── DOKUMENT ──
Vesi Vuković über ihr YUFE-Projekt „Films by Yugoslav Women Filmmakers: Image, Sonic Icons, Lack of Digitisation, and Gender”
21. September 2025
Zwischen 1947 und 1991 war die jugoslawische Filmindustrie überwiegend männlich dominiert, mit weitaus weniger Regisseurinnen. Heute sind diese Frauen in der Filmgeschichtsschreibung weitgehend nicht vertreten, und ihre Werke sind selten digitalisiert, was den Zugang zu ihnen erschwert.
Ein Forschungsprojekt, das vom Programm YUFE4Postdocs/Marie Skłodowska-Curie Actions finanziert und von ZeMKI-Mitglied Dr. Vesi Vuković geleitet wird, soll dies ändern. Zu den Zielen gehören die Sensibilisierung für weitgehend übersehene jugoslawische Filmemacherinnen, die Organisation eines Workshops im April 2026 am Hanse-Wissenschaftskolleg in Delmenhorst, die Durchführung eingehender Fallstudien zu ihren Filmen, die Hervorhebung ikonischer Klanglandschaften, die Erforschung von Archivarbeit und Erinnerung sowie die Untersuchung der Politik der Digitalisierung ihrer filmischen Werke. Auch andere oft vernachlässigte Rollen von Frauen im Film, wie Cutterinnen und Drehbuchautorinnen, werden untersucht.
Das Projekt läuft von 2024 bis 2027 an der Universität Bremen unter der Betreuung von Prof. Dr. Winfried Pauleit. Die University of Essex in Colchester, Großbritannien, fungiert als Co-Gastgeber, mit Prof. Dr. Sanja Bahun als Co-Betreuerin.
Warum setzt Vuković sich mit diesem Thema auseinander?
───
▶ [AUFGABEN]
1. Beantworte die folgenden Fragen zum Text über das YUFE-Projekt, jede Antwort mit demselben Buchstaben wie ihre Frage.
(a) Welchen Zeitraum der jugoslawischen Filmindustrie nennt der Text?
(b) Wo soll der Workshop im April 2026 stattfinden?
(c) Wer ist an der University of Essex Co-Betreuerin des Projekts?
2. Führe den Text über das YUFE-Projekt nach seinem letzten Satz fort.
── VERFÜGBARE DATEN ──
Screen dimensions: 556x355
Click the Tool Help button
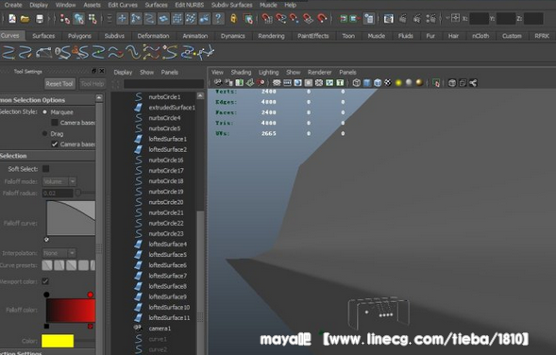click(x=92, y=84)
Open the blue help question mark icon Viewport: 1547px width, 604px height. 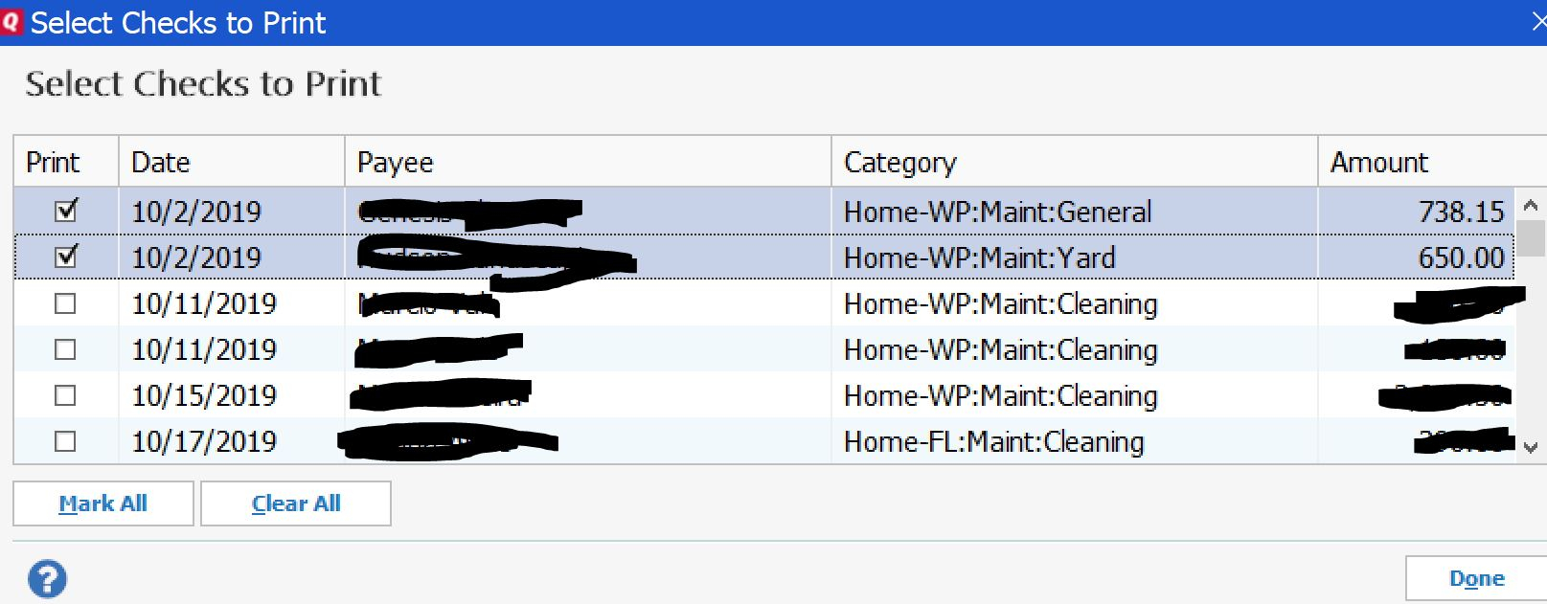tap(47, 579)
───
▶ [ERWARTETE ANTWORTEN]
1.
(a) Die Jahre 1947 bis 1991.
(b) Am Hanse-Wissenschaftskolleg in Delmenhorst.
(c) Prof. Dr. Sanja Bahun.

2.
Vesi Vukovićs Forschung ist stark von ihrer persönlichen Verbindung zur ehemaligen Sozialistischen Föderativen Republik Jugoslawien geprägt, wo sie geboren wurde. Ihr Interesse am jugoslawischen Kino rührt nicht nur daher, sondern auch von der nachlassenden wissenschaftlichen Aufmerksamkeit für die Filmindustrie der Region nach dem Zerfall des Landes. Sie konzentriert sich insbesondere auf Regisseurinnen, die im jugoslawischen Kino wie auch in der Filmindustrie weltweit zahlenmäßig unterrepräsentiert waren und deren Arbeit in historischen Darstellungen weitgehend übersehen wurde. Viele ihrer Filme sind noch nicht digitalisiert und laufen daher Gefahr, aufgrund der Verschlechterung des analogen Filmmaterials verloren zu gehen. Mit ihrer Forschung möchte Vuković das Bewusstsein für diese Filmemacherinnen und ihre Werke schärfen und sich für ihre Anerkennung in der Filmwissenschaft sowie für die Erhaltung ihrer Filme für zukünftige Generationen einsetzen.
Was sind vorläufige Ergebnisse des Projekts?
Die vorläufigen Ergebnisse der Untersuchung von Vesi Vuković zeigen, dass jugoslawische Regisseurinnen häufig frauenbezogene Themen behandelten und prominente weibliche Figuren in den Mittelpunkt ihrer Filme stellten, was in der jugoslawischen Filmindustrie insgesamt eher ungewöhnlich war. Zwar kam es in ihren Werken manchmal zu einer visuellen Objektivierung von Frauen, ähnlich wie bei männlichen Regisseuren, doch boten diese Filmemacherinnen im Allgemeinen nuanciertere und komplexere Darstellungen weiblicher Figuren und stellten damit auf subtile Weise patriarchalische Normen und Erwartungen in ihren filmischen Erzählungen in Frage.
Publikationen rund um das Projekt
In ihrem neuesten Artikel (https://film-history.org/approaches) beleuchtet Vesi Vuković das Kino der Sozialistischen Föderativen Republik Jugoslawien, das Filme umfasst, die von jugoslawischen Regisseuren zwischen etwa 1947 und 1991 gedreht wurden. Nur wenige Regisseurinnen waren in dieser Zeit im Bereich des Spielfilms tätig, weshalb Vuković sich auf eine von ihnen konzentriert: Vesna Ljubić (1938–2021), deren Filme sie in dem Artikel beleuchtet.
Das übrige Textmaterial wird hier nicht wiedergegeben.